With its trademark butler, Jeeves, the software allows Net searchers to hone down relevant data. It performs a combination of natural language structure analysis (it asks itself what is the verb, subject, and object of a query), creates a repository of structured information (data mining), and adds editorial fine-tuning. Real people do spot checks to find out whether search answers are appropriate. The software also filters itself to determine the angle or gist of a query before attempting a second or third reply. In a sense, it learns.

Ask Jeeves runs its own site, as well as providing search technology for portals or infomediaries like Ford, Dell, and Martha Stewart. Based in Emeryville, Calif., it boasts 4 million questions answered each day and over 100 corporate customers. Jeeves makes money by leasing out its technology and selling advertisements on its site.

But artificial intelligence technology doesn't always impress Wall Street or the venture capital partnerships in California. Analysts and entrepreneurs prefer to examine income statements and quarterly filings. They want to see profits.

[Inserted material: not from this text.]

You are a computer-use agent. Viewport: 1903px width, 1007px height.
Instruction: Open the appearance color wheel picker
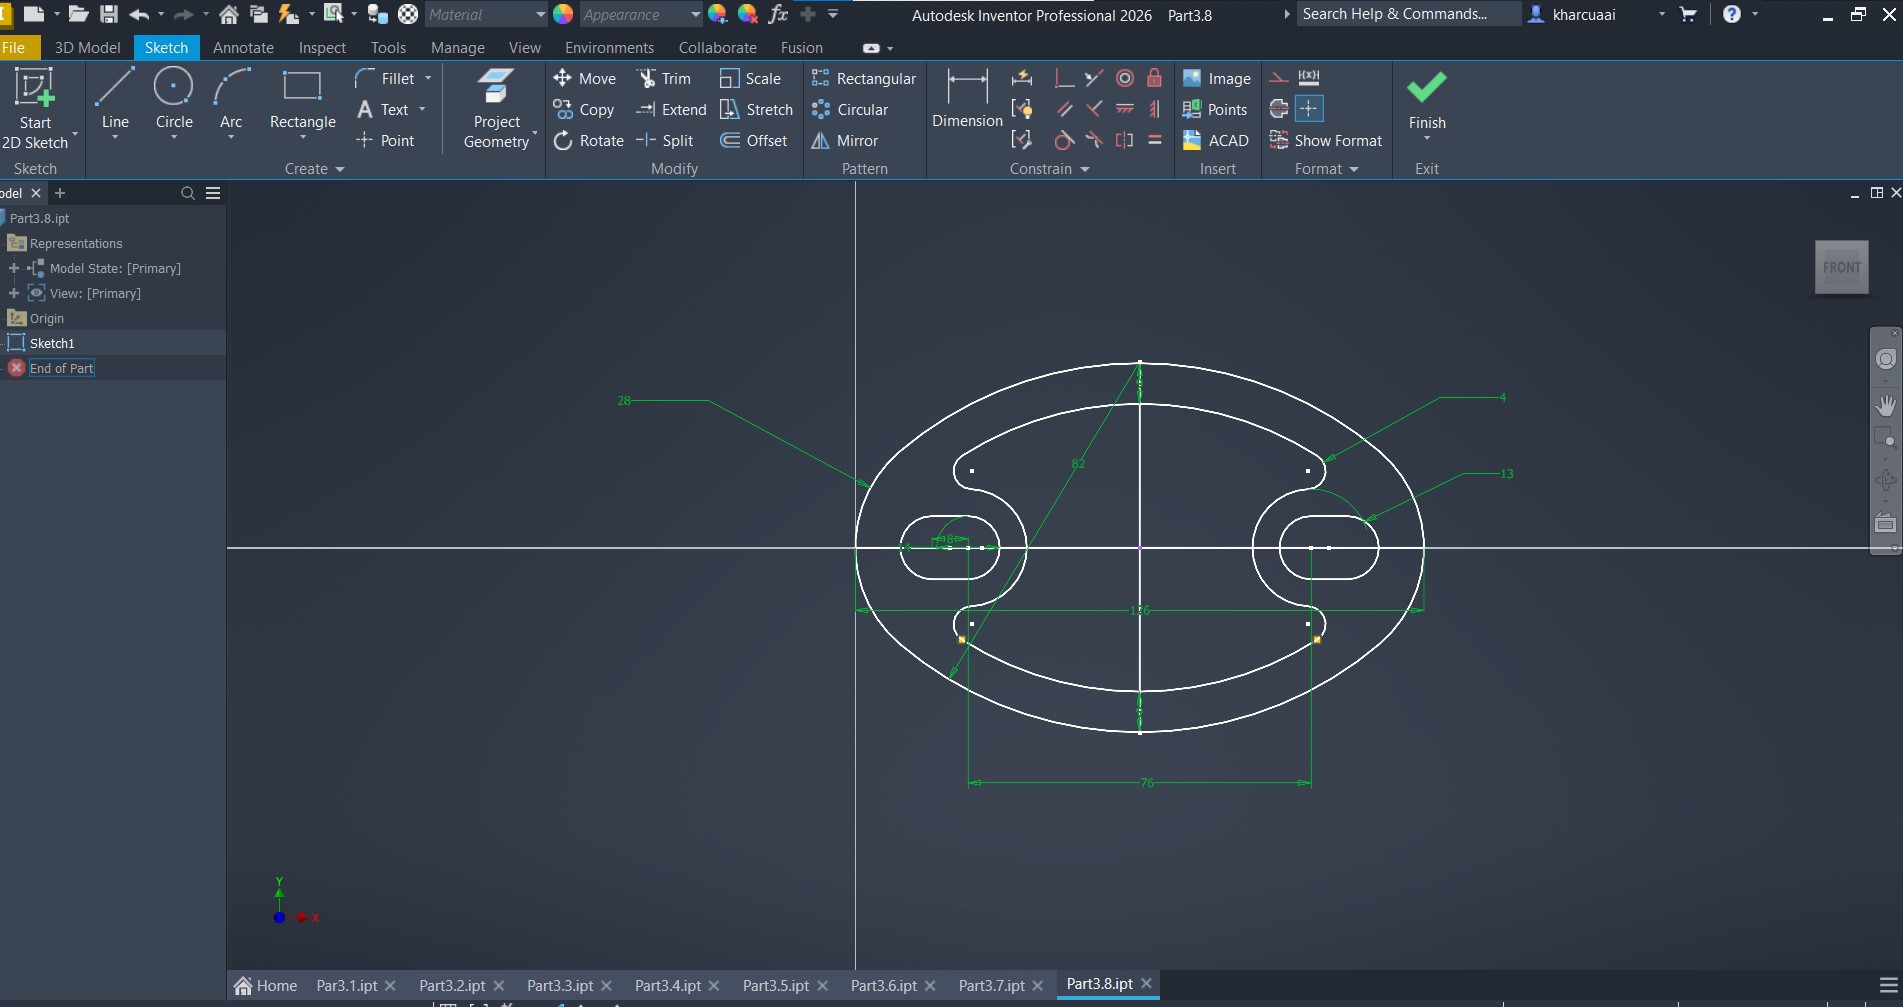[x=563, y=14]
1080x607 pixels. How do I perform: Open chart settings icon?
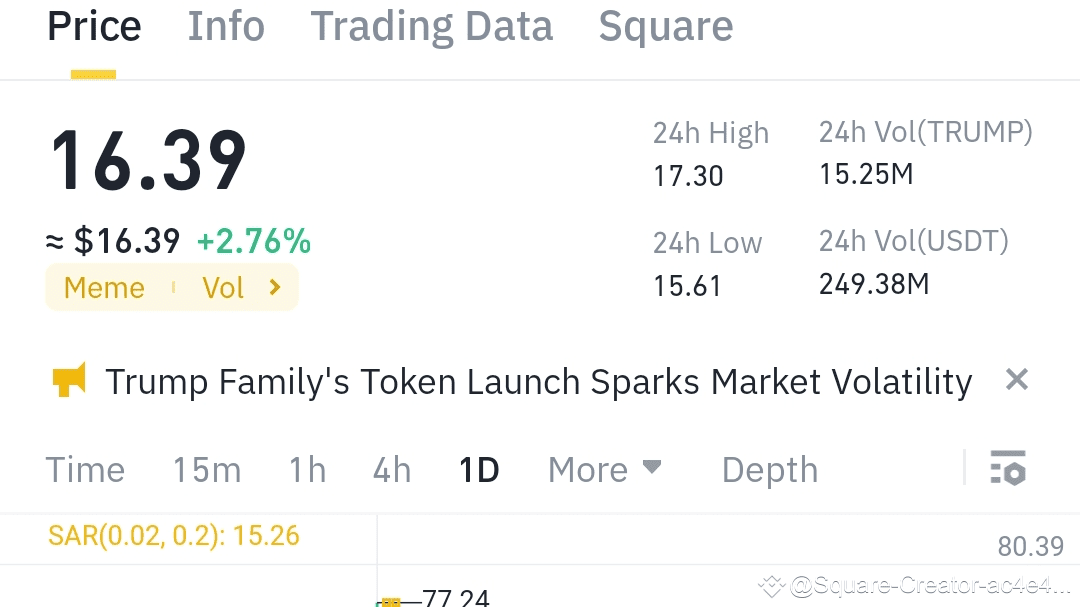click(x=1008, y=468)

This is part of the reason Jeeves laid off a quarter of its 640 staff members earlier this month.

Meanwhile, another company also struggles to make good its promises. Harvard.net of Boston, originally a digital ISP, recently turned its business around, and laid off 280 of its 480 employees. (In recent months, DSL stocks have plummeted.)

What's a pair of well-funded but beleaguered companies to do in times of technology stock collapse? Jeeves decided to bring Harvard.net in as a partner, while Harvard abandoned DSL and turned to web hosting for Jeeves. Jeeves will do what it does best -- sell software to customers and run advertising -- while Harvard guarantees security, high bandwidth, and 24 hour state-of-the-art switching and web page serving. Harvard will handle a third of Jeeves traffic, and help in the "business solutions" (software leasing) side of Jeeves business. It will also drop all of its 2,000 DSL customers.

As the little drama plays out, the prime suspect may well have plotted the caper -- with some hardware assistance from Harvard. But time will tell whether both escape the law of diminishing returns.